Work item:
Skip the pictures and retype exactly the lines from the one holding "Task: Click the" through the end of the entries.

Materials provided:
──────────
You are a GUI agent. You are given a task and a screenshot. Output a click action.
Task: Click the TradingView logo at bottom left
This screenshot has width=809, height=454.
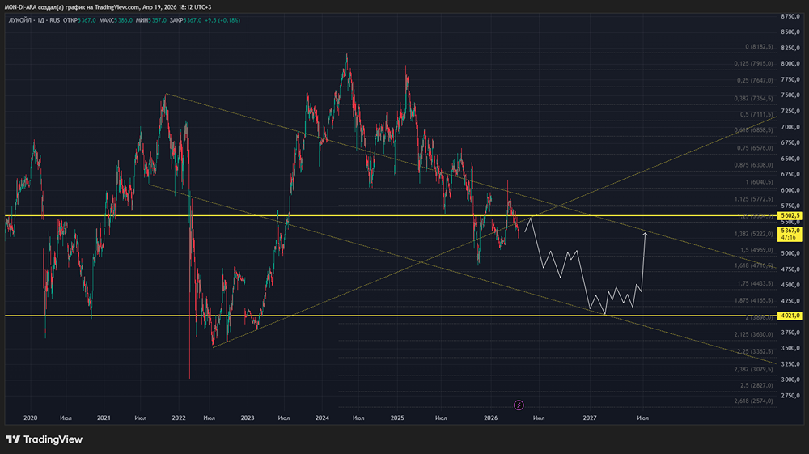[x=44, y=439]
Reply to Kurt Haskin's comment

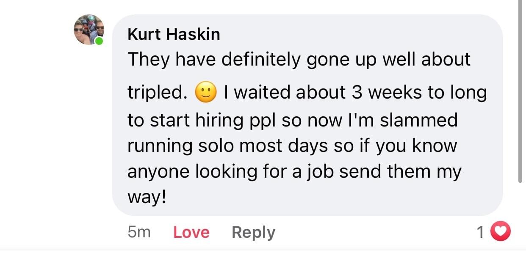[253, 232]
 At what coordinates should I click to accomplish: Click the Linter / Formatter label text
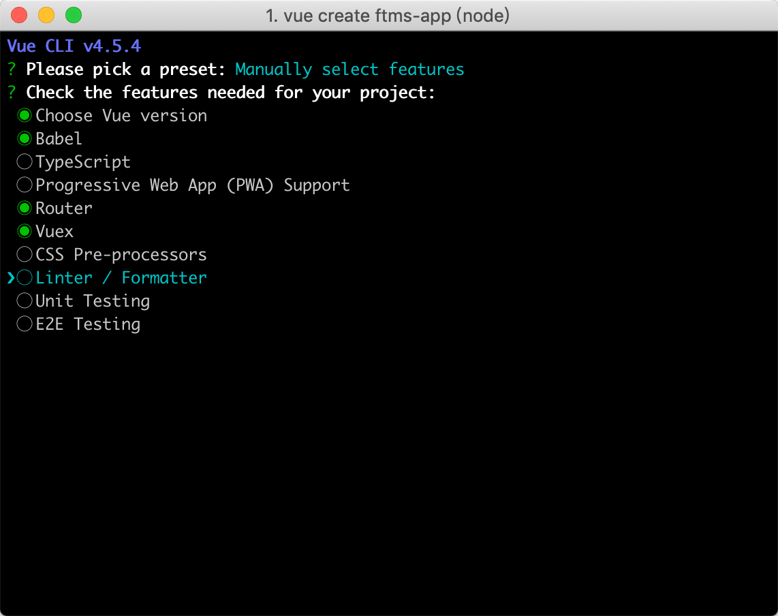click(121, 278)
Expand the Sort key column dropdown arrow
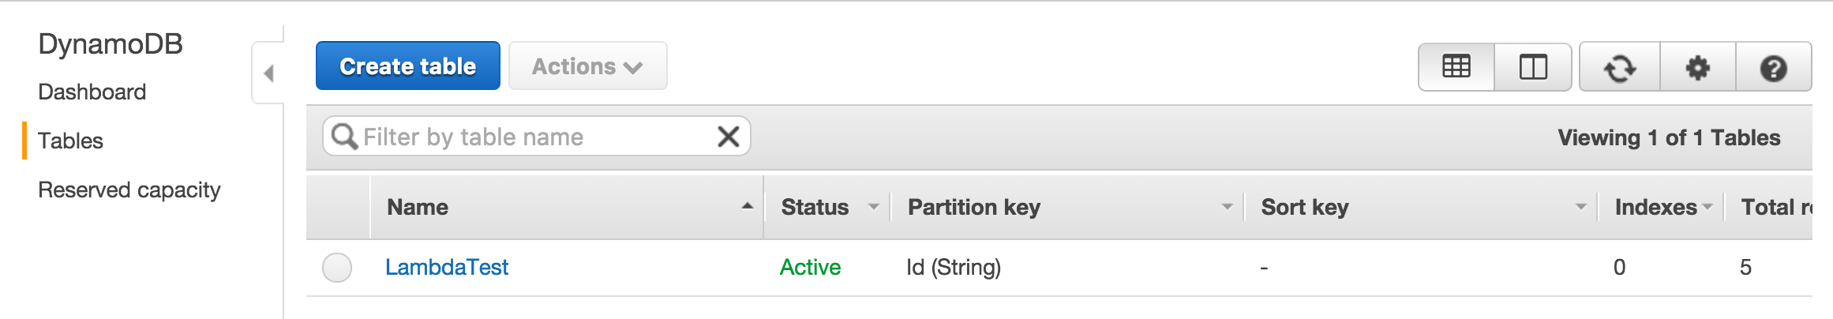 [1580, 207]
──────────
Reply to the exercise:
Task: Click the TradingView logo at bottom left
This screenshot has width=809, height=454.
[x=44, y=439]
Reply to Kurt Haskin's comment

[253, 232]
 At what coordinates should I click to accomplish: Click the Linter / Formatter label text
click(121, 278)
Expand the Sort key column dropdown arrow
 [1580, 207]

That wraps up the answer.